Extrachromosomal DNA biogenesis is dependent on DNA looping and religation by YY1-Lig3-PARylation complex

The link between extrachromosomal DNA (ecDNA) and tumors has been well established, and its role in cancer is of increasing interest. While ecDNA is thought to originate from genomic instability, the molecular mechanisms driving DNA end ligation during ecDNA formation and the regulatory factors controlling its selective gene packaging remain unresolved. Here, using machine learning, bioinformatics, cellular assays, and clinical validation, we demonstrate that ecDNA biogenesis depends on YY1-mediated DNA looping coupled with ligation executed by DNA ligase 3 (Lig3), a mechanism that extends existing models. Notably, PARylation-dependent acidic microenvironments mediated by the Lig3-YY1 complex play a critical role in the formation of Z-DNA, which potentially facilitates the fusion-religation process to drive ecDNA biogenesis. Furthermore, our findings establish PARP inhibitors as specific agents for ecDNA-targeting strategies in cancer therapy.

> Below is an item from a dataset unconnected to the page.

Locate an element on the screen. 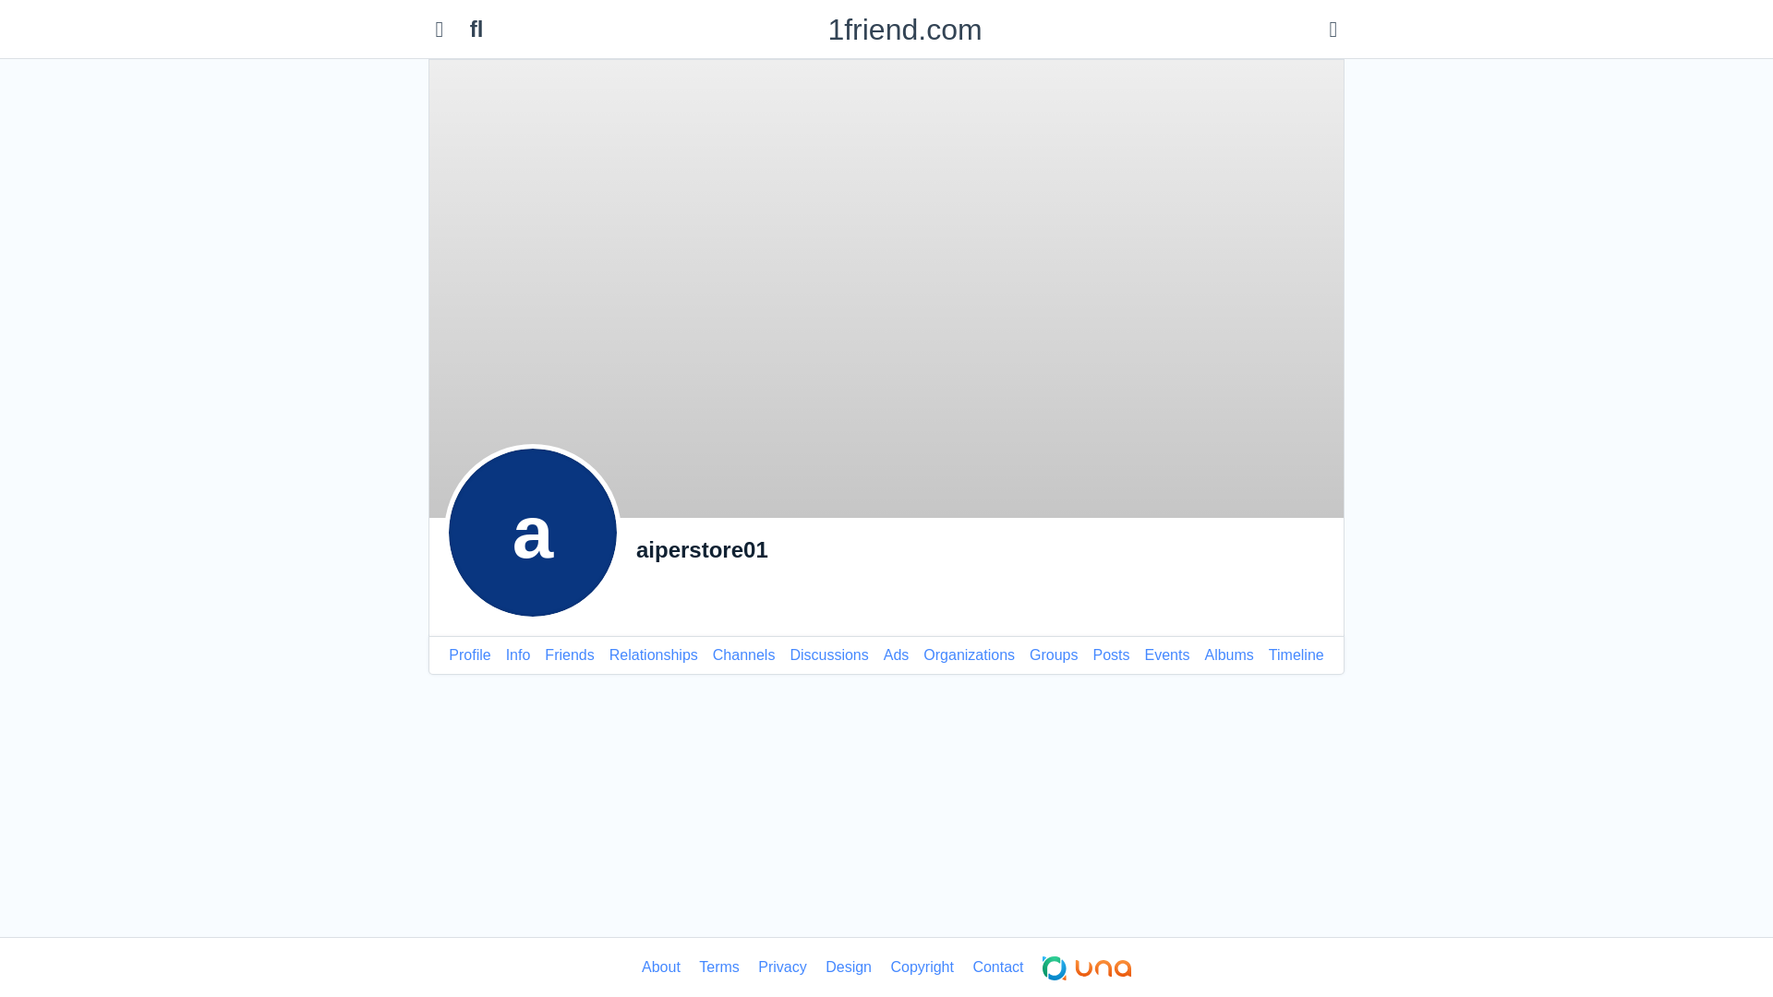 This screenshot has width=1773, height=997. 'Friends' is located at coordinates (568, 654).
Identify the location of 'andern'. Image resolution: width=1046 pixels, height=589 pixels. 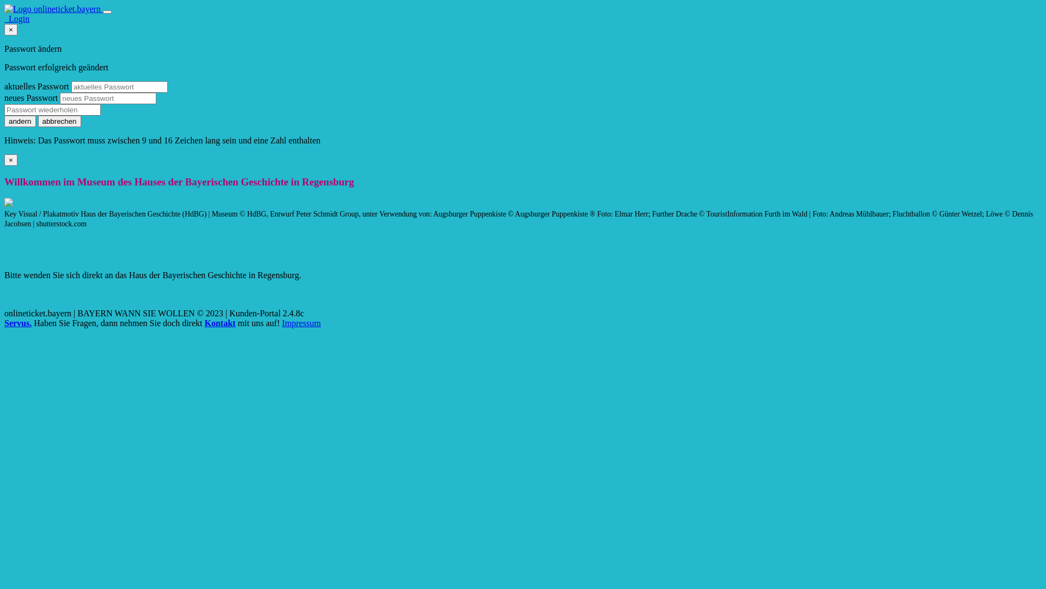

染色体外DNA（extrachromosomal DNA, ecDNA）与肿瘤的关联已被充分证实，其在癌症中的作用也日益受到学界关注。尽管普遍认为ecDNA起源于基因组不稳定性，但ecDNA形成过程中驱动DNA末端连接的分子机制，以及调控其选择性基因包装的相关因子仍未明确。本研究借助机器学习（machine learning）、生物信息学（bioinformatics）分析、细胞实验与临床验证手段，证实ecDNA的生物发生依赖于YY1介导的DNA环化，以及由DNA连接酶3（DNA ligase 3, Lig3）执行的连接过程，该机制拓展了现有模型。值得注意的是，由Lig3-YY1复合物介导的、依赖于聚ADP核糖基化修饰（PARylation）的酸性微环境，在Z型DNA（Z-DNA）的形成中发挥关键作用，这一过程或可促进融合-连接过程，进而推动ecDNA的生物发生。此外，本研究成果确立了PARP抑制剂可作为靶向ecDNA的癌症治疗特异性药物。